• _PROBLEM REQUIREMENTS_: Report back every line from the entries below in which the word "agent" occurs.
(DATA SHOWN)
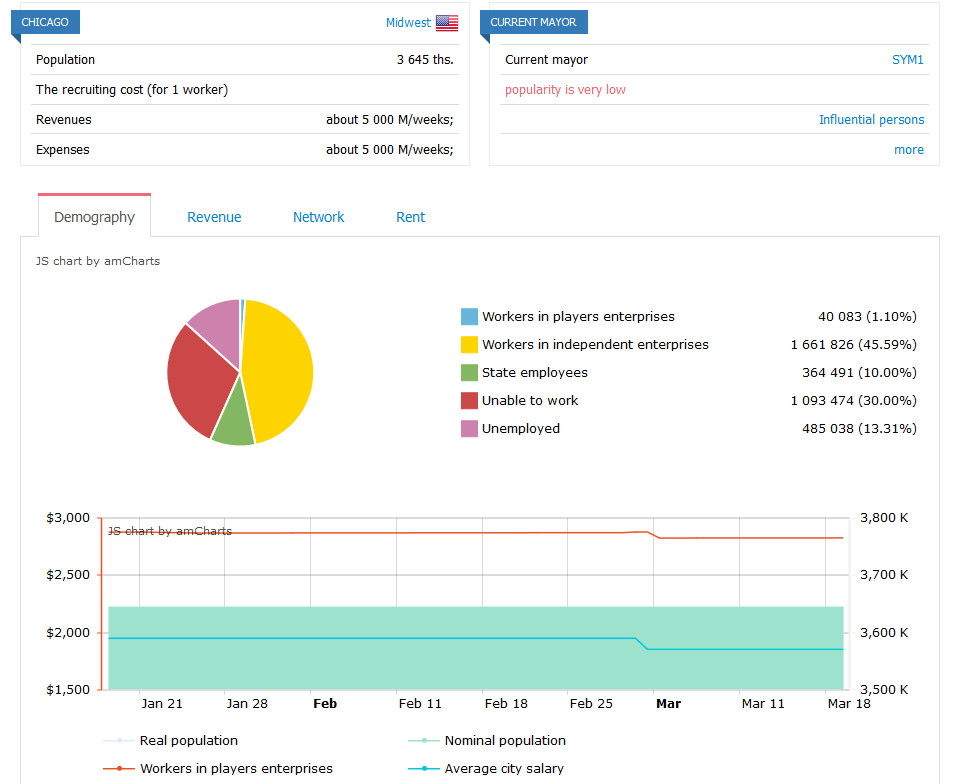Toggle Nominal population legend marker
The height and width of the screenshot is (784, 960).
(x=424, y=741)
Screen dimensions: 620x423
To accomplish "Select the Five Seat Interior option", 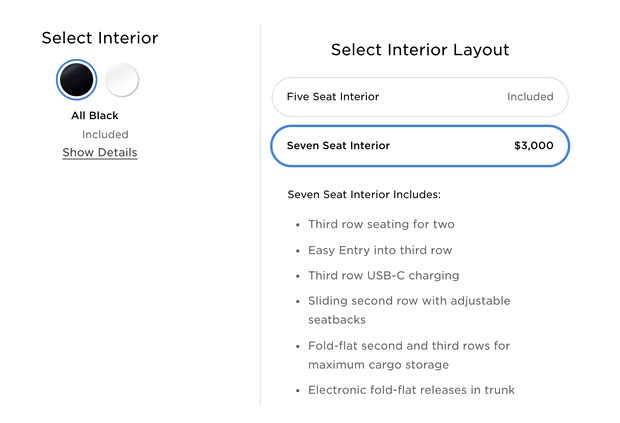I will click(420, 97).
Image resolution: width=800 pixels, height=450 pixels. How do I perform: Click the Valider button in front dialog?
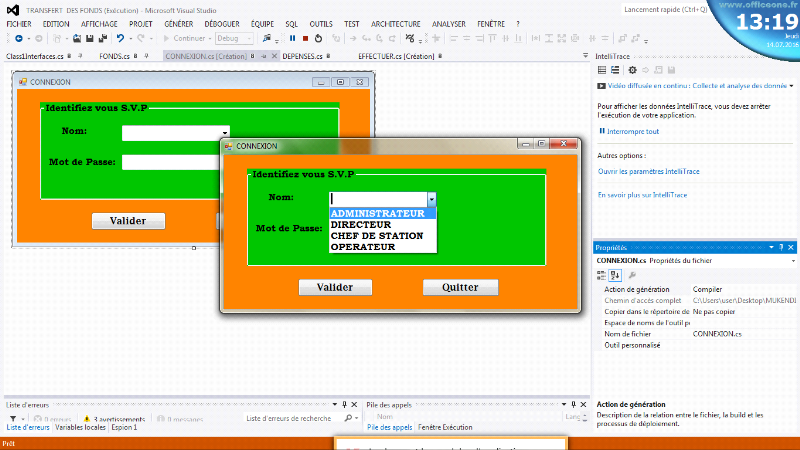coord(335,288)
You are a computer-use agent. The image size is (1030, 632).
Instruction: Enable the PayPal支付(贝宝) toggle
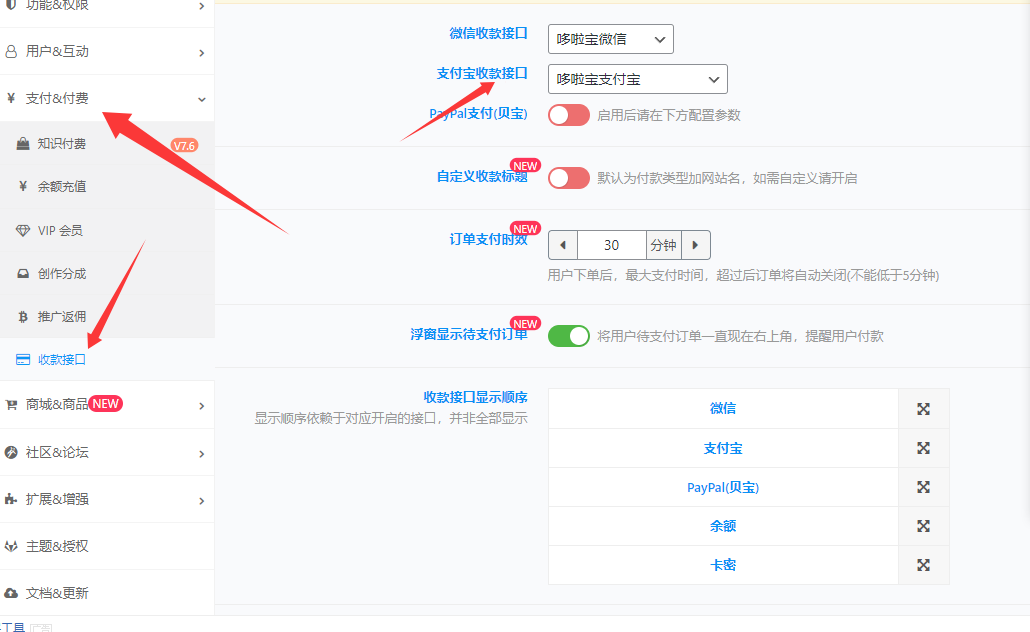[x=568, y=115]
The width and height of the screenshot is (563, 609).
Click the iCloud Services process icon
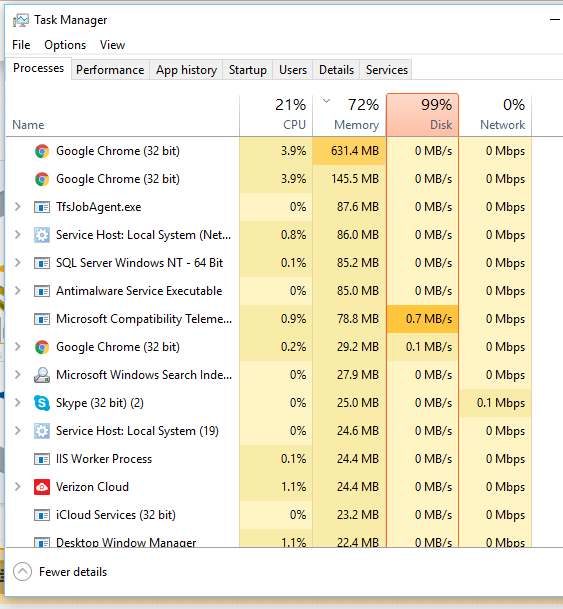[42, 515]
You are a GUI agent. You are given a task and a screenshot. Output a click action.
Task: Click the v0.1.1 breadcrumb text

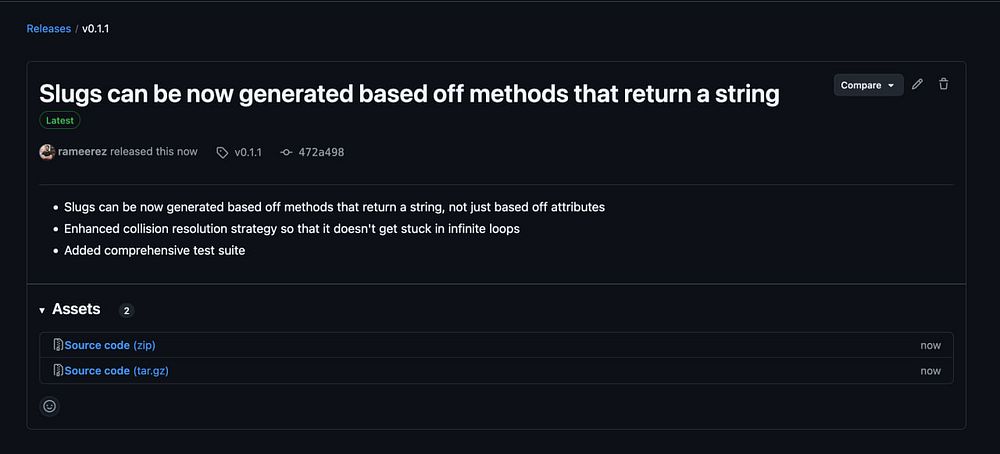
(End DATA SHOWN)
• _RESULT FOR THIS EXERCISE_:
You are a computer-use agent. The image size is (1030, 632).
You are a GUI agent. You are given a task and a screenshot. Output a click action.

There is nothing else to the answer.